Skip directly to site content Skip directly to page options Skip directly to A-Z link Skip directly to A-Z link Skip directly to A-Z link
Volume 26, Number 9—September 2020
Research Letter

Putative Conjugative Plasmids with tcdB and cdtAB Genes in Clostridioides difficile

Article Metrics
citations of this article
EID Journal Metrics on Scopus
Gabriel Ramírez-Vargas and César RodríguezComments to Author 
Author affiliations: Facultad de Microbiología and Centro de Investigación en Enfermedades Tropicales, Universidad de Costa Rica, San José, Costa Rica

Cite This Article


The major toxins of Clostridioides difficile (TcdA, TcdB, CDT) are chromosomally encoded in nearly all known strains. Following up on previous findings, we identified 5 examples of a family of putative conjugative plasmids with tcdB and cdtAB in clinical C. difficile isolates from multilocus sequence typing clades C-I, 2, and 4.

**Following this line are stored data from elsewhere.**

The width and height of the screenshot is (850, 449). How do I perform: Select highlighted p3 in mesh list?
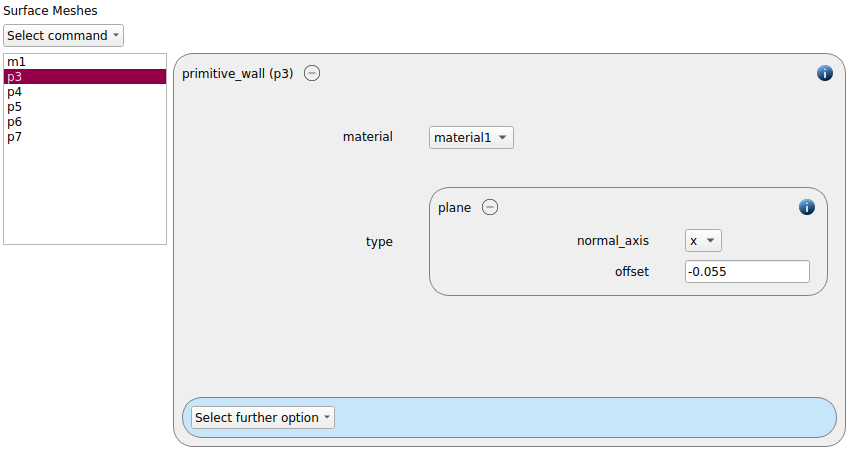point(85,76)
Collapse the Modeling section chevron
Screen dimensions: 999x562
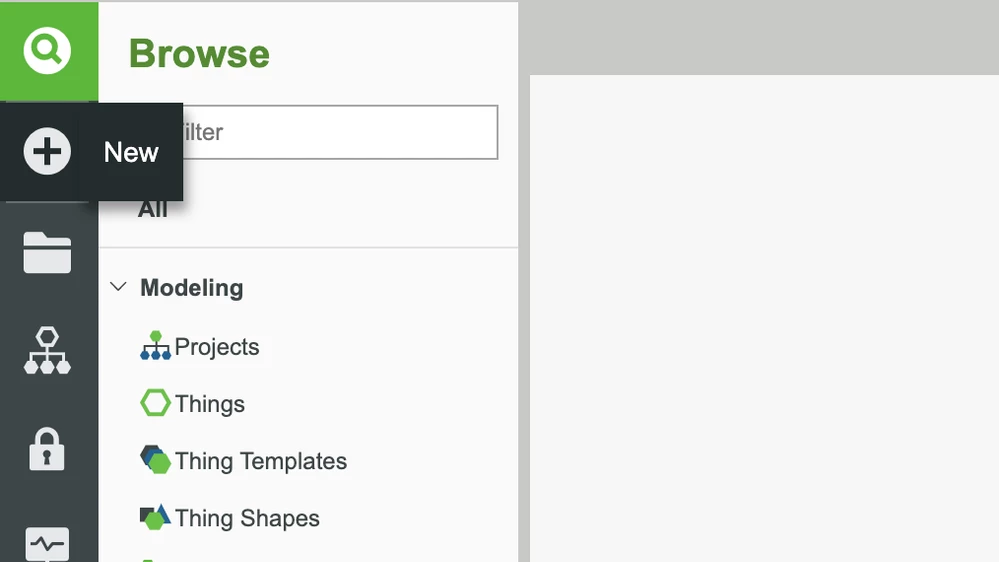[x=118, y=288]
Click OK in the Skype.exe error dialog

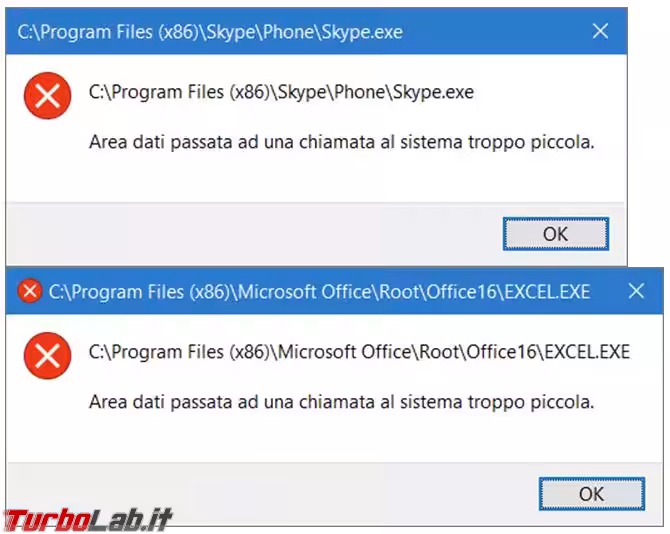tap(555, 234)
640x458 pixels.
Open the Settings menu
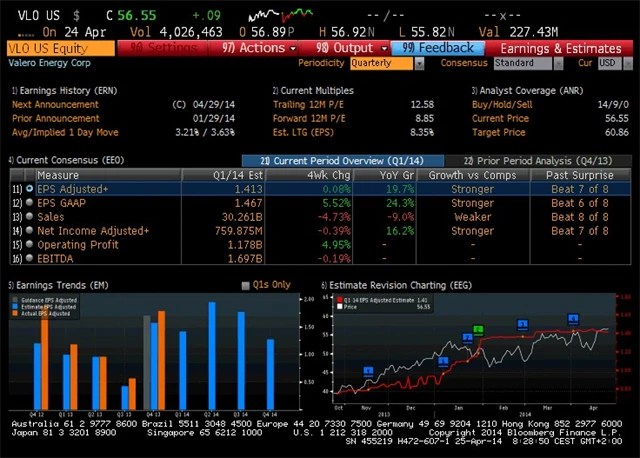point(165,47)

Clostridioides difficile spores may differentiate in the colon of susceptible humans into vegetative cells and release 1 or 2 large clostridial cytotoxins (TcdA, TcdB) or a binary toxin with ADP-ribosyltransferase activity (CDT), or both, to cause colitis and diarrhea (1). When present, genes for TcdA, TcdB, and CDT are almost without exception encoded by 2 separate chromosomal loci known as PaLoc and CdtLoc (2). Recent discovery of clade C-I strains SA10-050 and CD10-165 in France (3) and HSJD-312 and HMX-152 in Costa Rica (4) challenged this paradigm, as these strains carry a monotoxin tcdB+ PaLoc next to a full CdtLoc on extrachromosomal molecules that resemble conjugative plasmids (4).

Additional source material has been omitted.